Report every line of the records that contains the word "pixels", copying each such line in full.
'''
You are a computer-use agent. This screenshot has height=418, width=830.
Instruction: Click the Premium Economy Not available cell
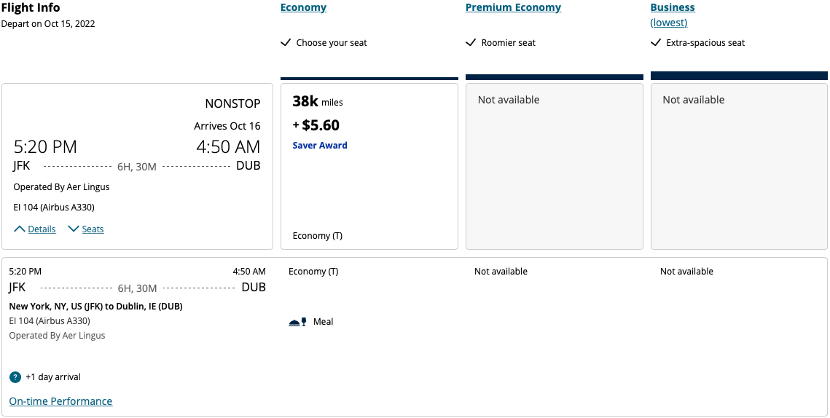coord(555,166)
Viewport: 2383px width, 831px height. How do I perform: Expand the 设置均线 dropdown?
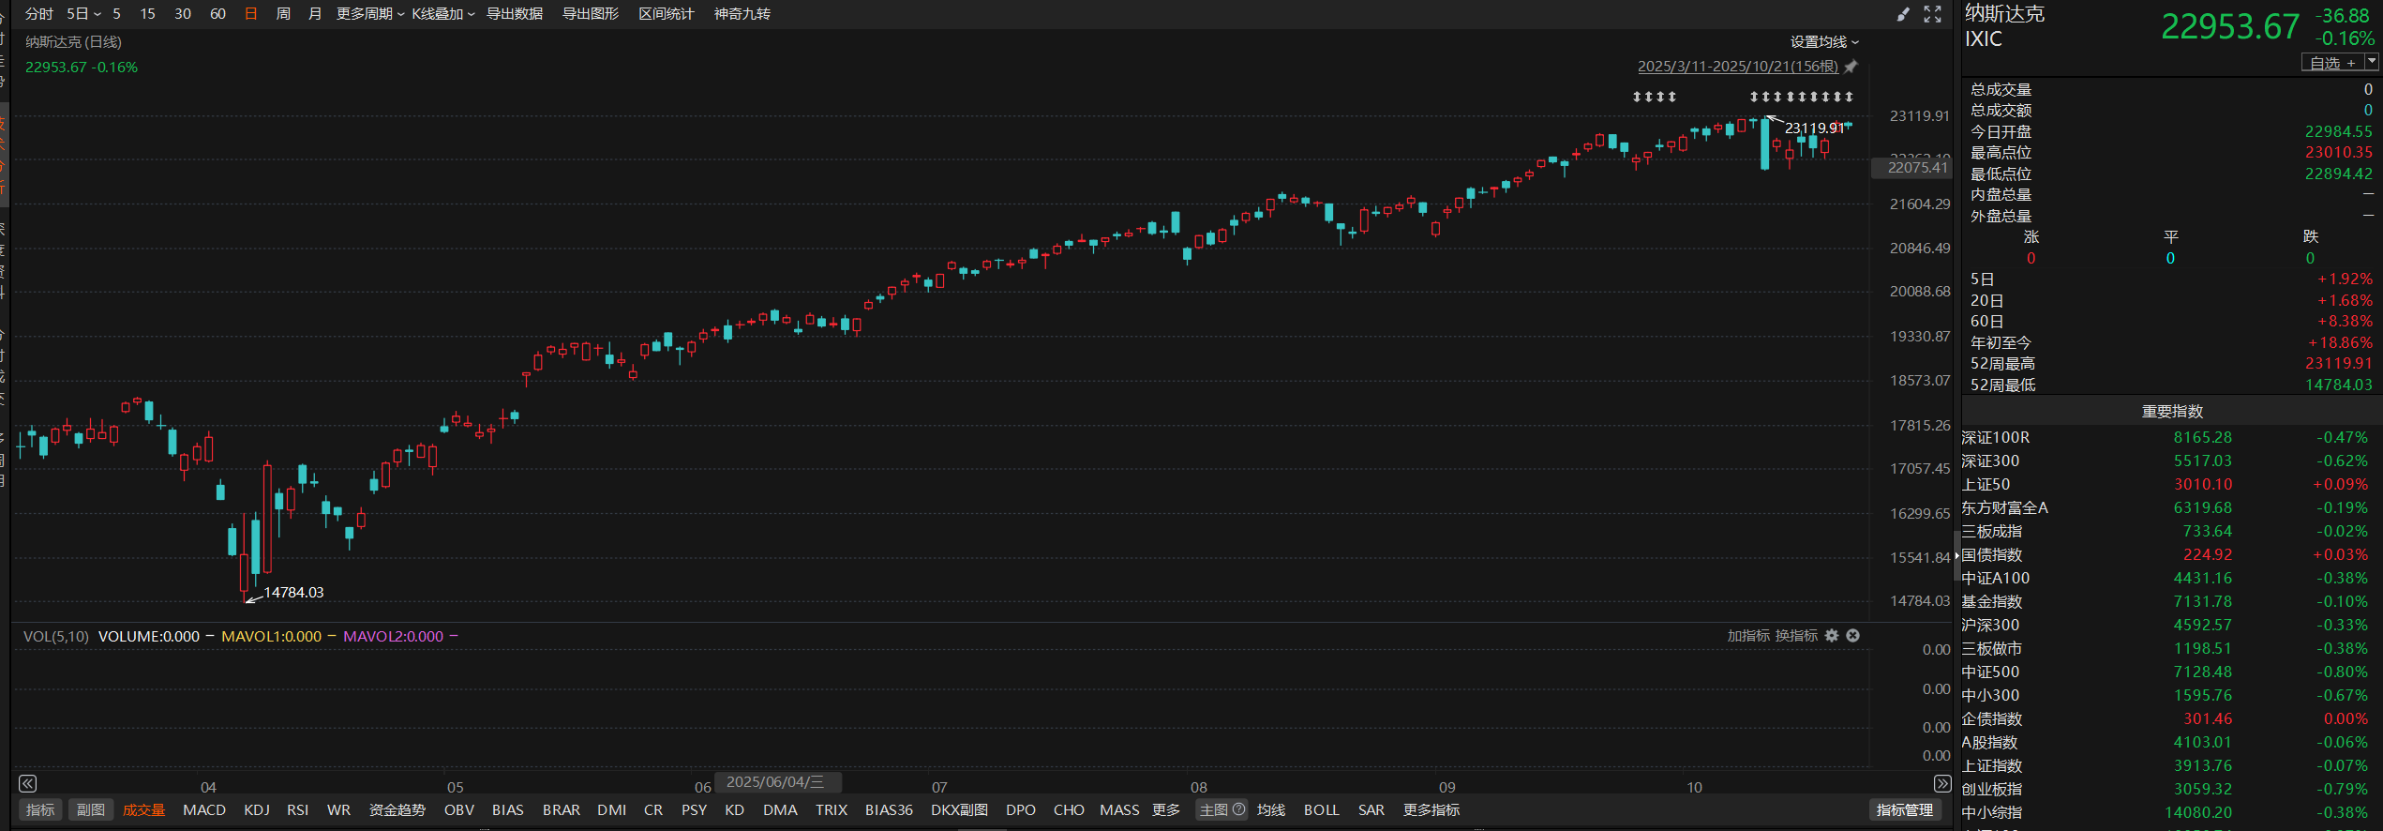[x=1823, y=42]
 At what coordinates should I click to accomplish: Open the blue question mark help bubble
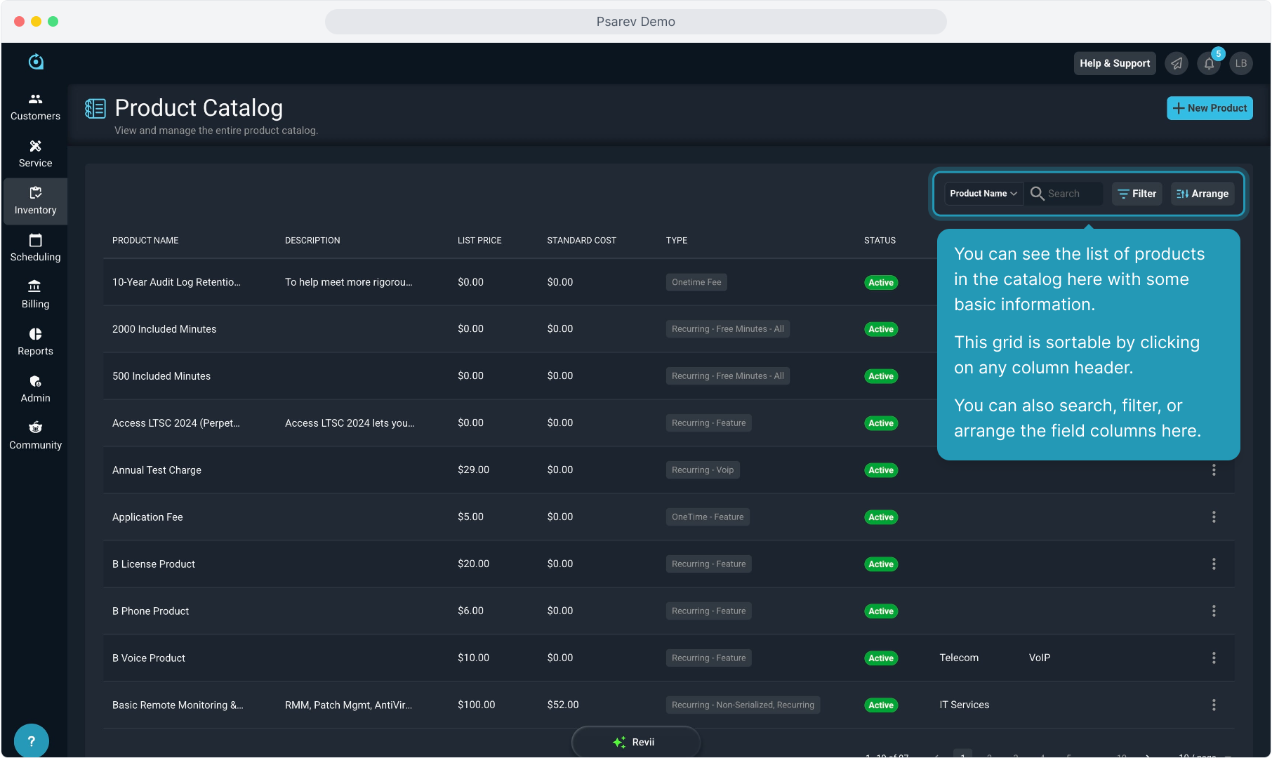[31, 740]
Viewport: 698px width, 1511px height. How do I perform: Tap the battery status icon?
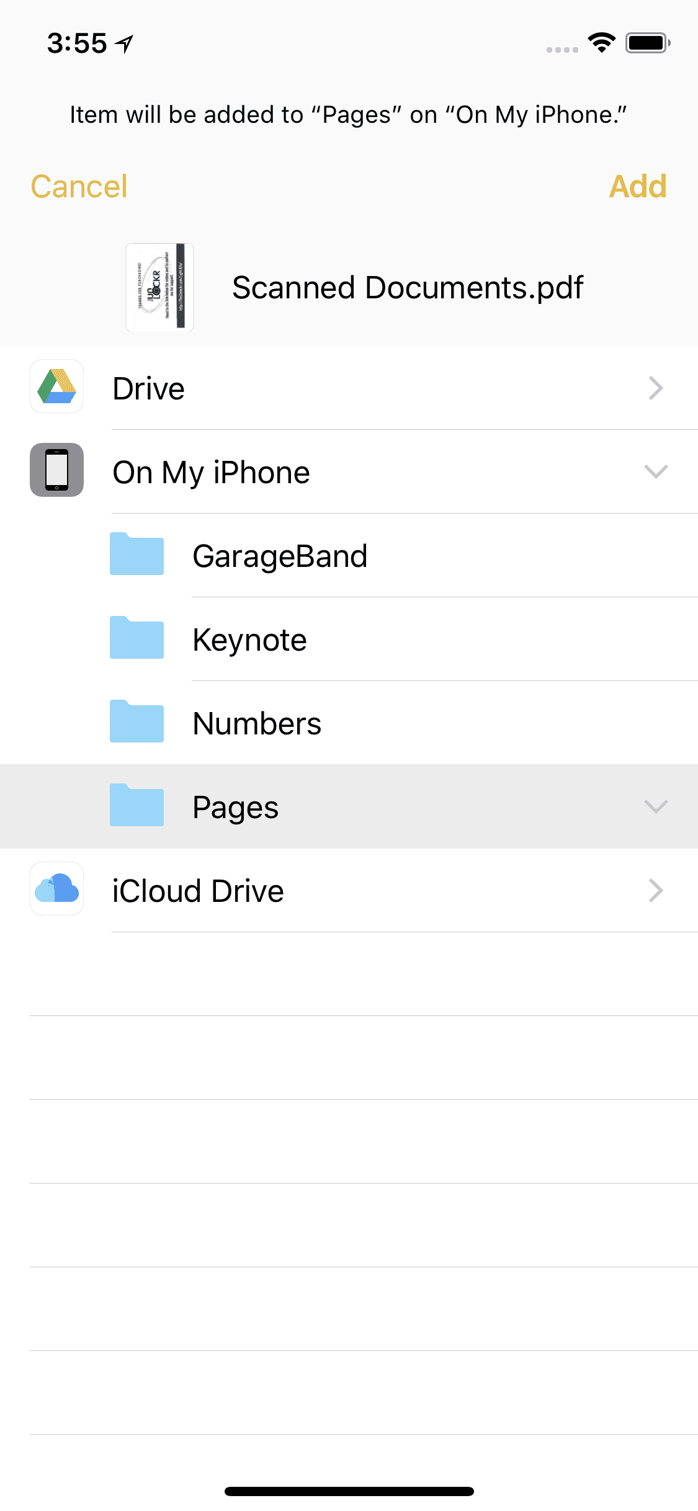tap(647, 43)

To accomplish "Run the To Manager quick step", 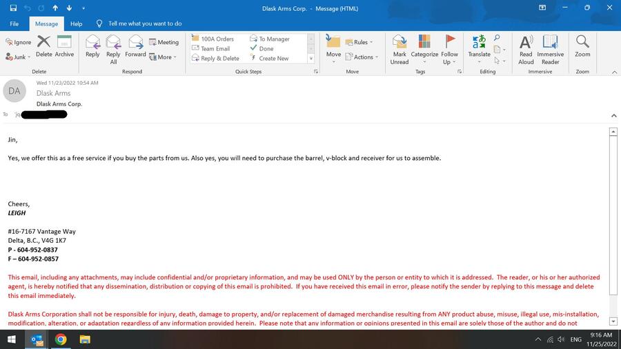I will pos(275,39).
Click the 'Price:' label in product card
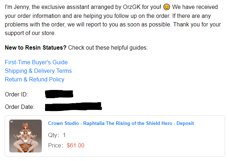This screenshot has height=161, width=229. tap(56, 145)
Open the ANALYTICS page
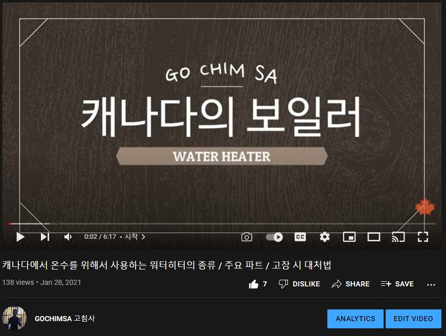The height and width of the screenshot is (336, 446). tap(355, 319)
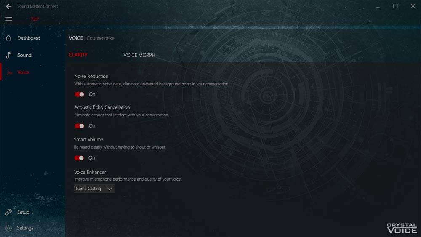Click the Counterstrike profile name
Image resolution: width=421 pixels, height=237 pixels.
click(x=100, y=38)
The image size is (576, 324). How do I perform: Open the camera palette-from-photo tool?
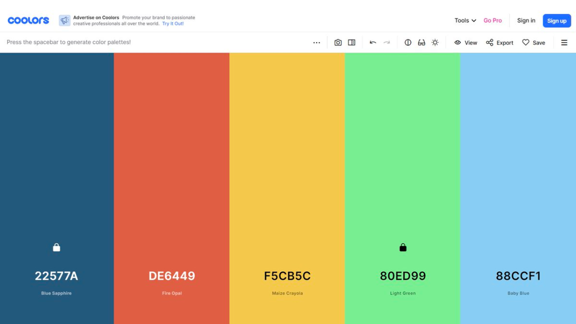[x=338, y=42]
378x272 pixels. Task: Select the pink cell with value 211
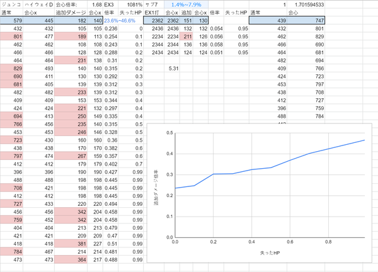pyautogui.click(x=186, y=37)
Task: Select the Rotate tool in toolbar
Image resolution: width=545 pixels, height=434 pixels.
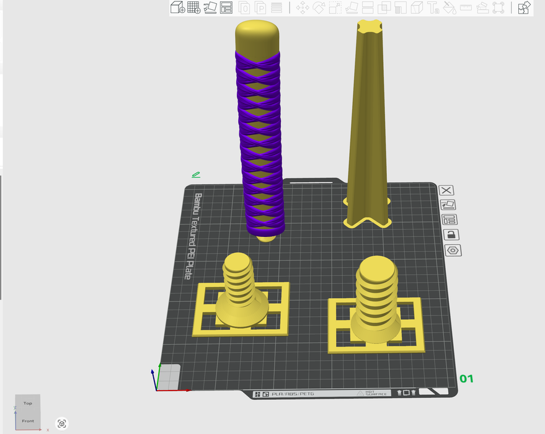Action: (319, 7)
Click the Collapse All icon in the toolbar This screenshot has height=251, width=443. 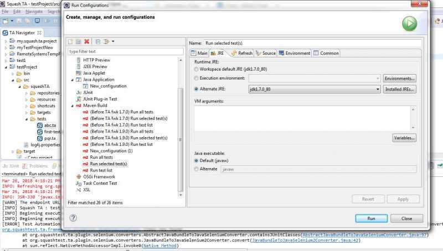97,41
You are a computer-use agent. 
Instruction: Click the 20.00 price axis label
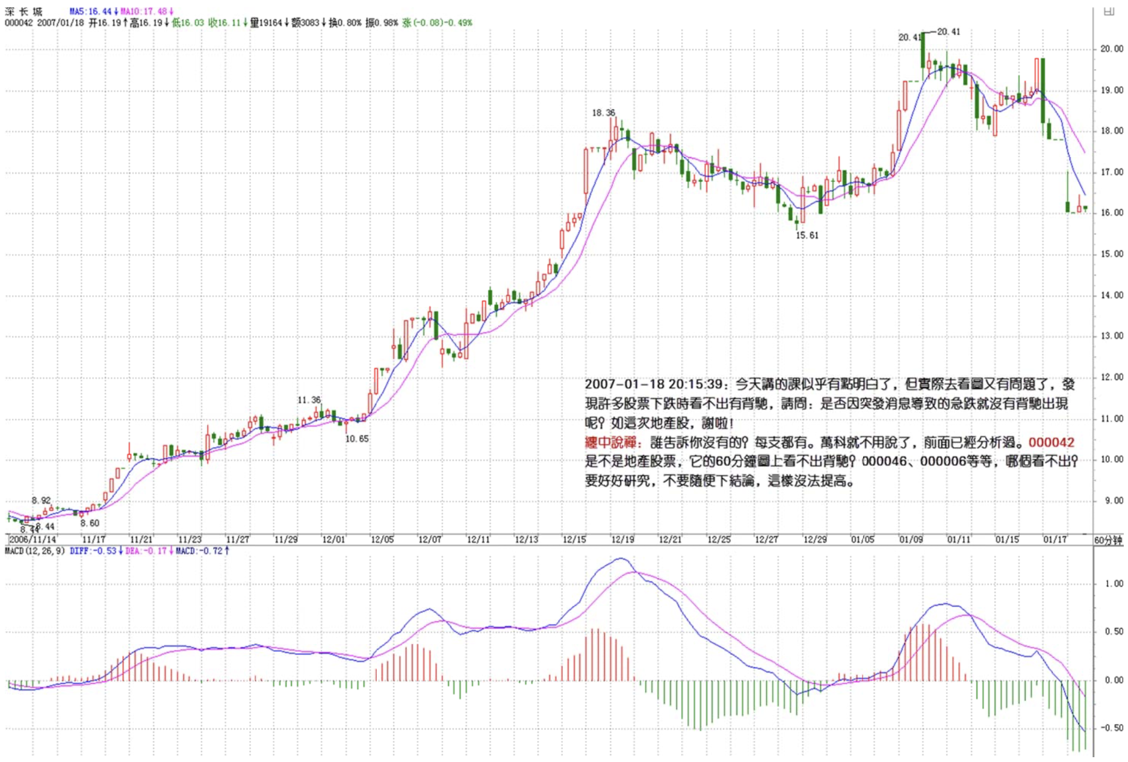[1111, 49]

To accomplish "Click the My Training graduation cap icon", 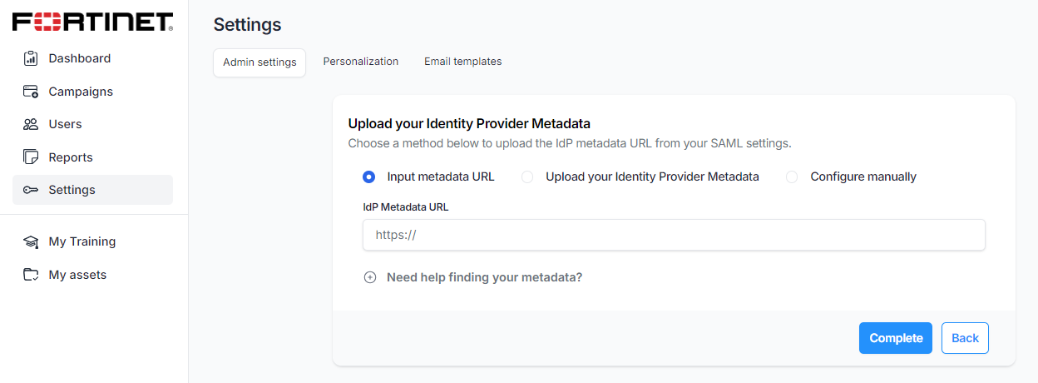I will tap(31, 241).

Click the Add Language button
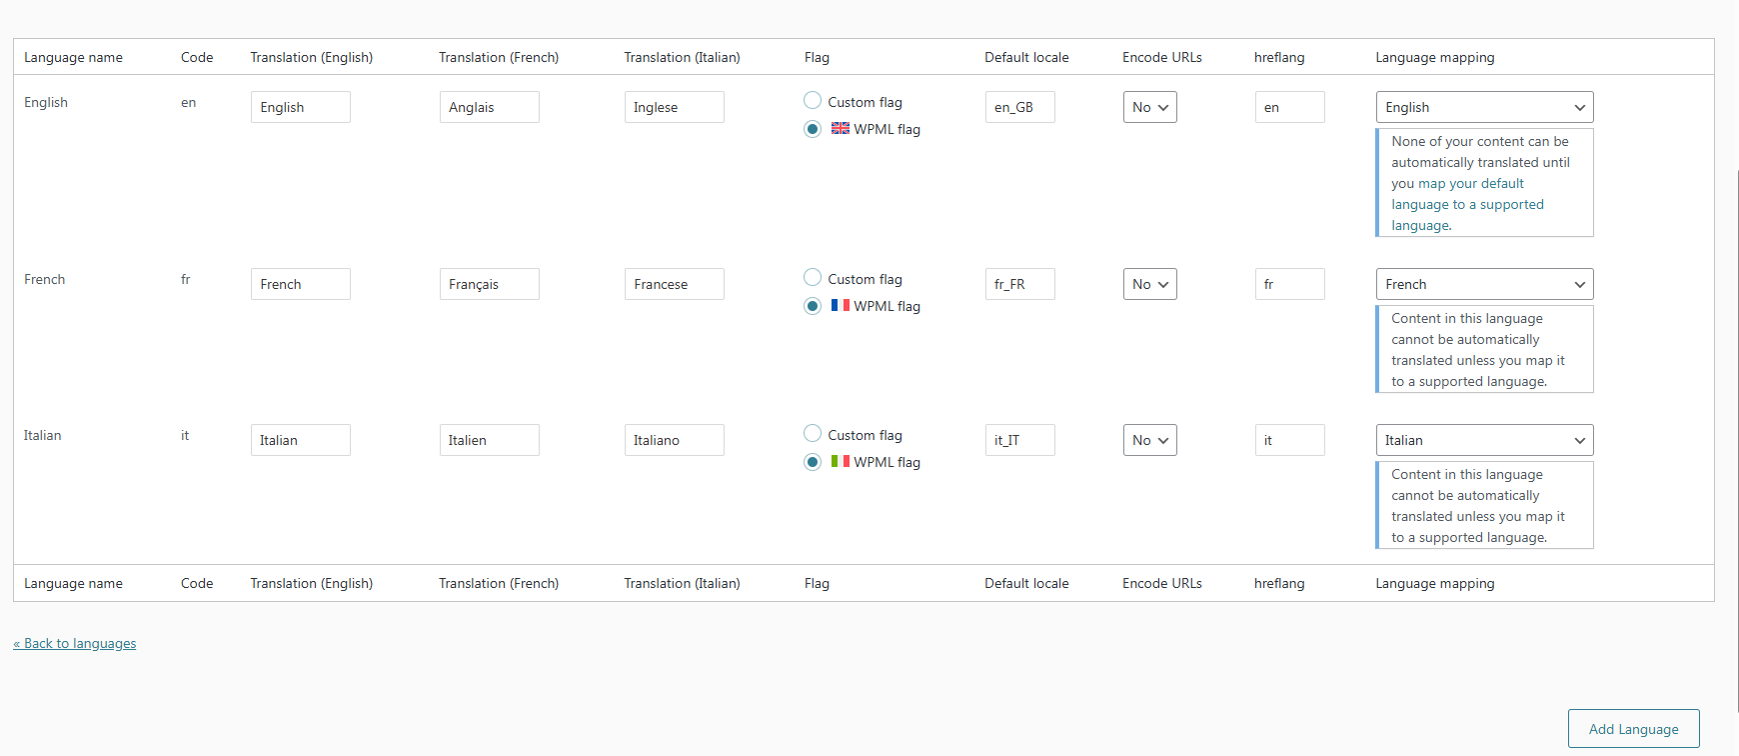pyautogui.click(x=1633, y=729)
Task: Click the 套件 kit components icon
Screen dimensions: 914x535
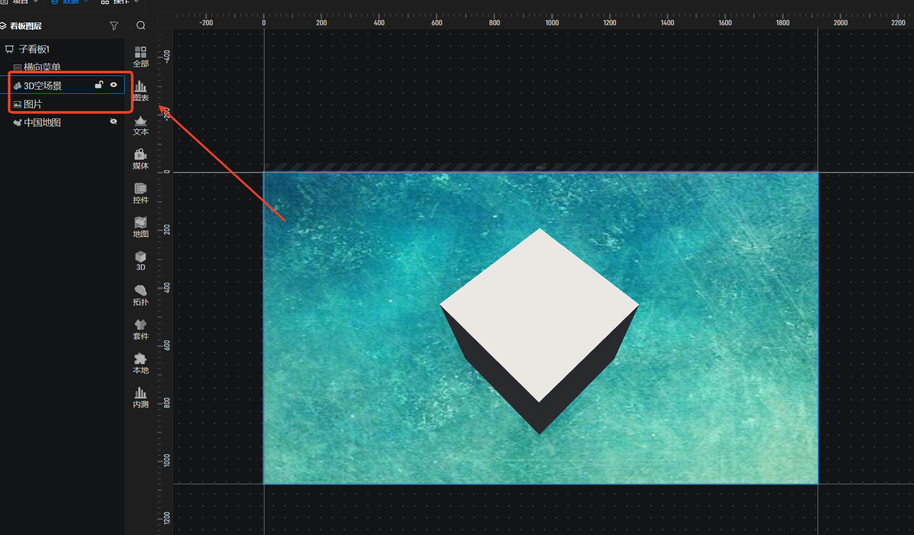Action: (140, 329)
'''
### IN RESPONSE
Image resolution: width=421 pixels, height=237 pixels.
378x272 pixels. Task: Select the pink cell with value 211
Image resolution: width=545 pixels, height=434 pixels.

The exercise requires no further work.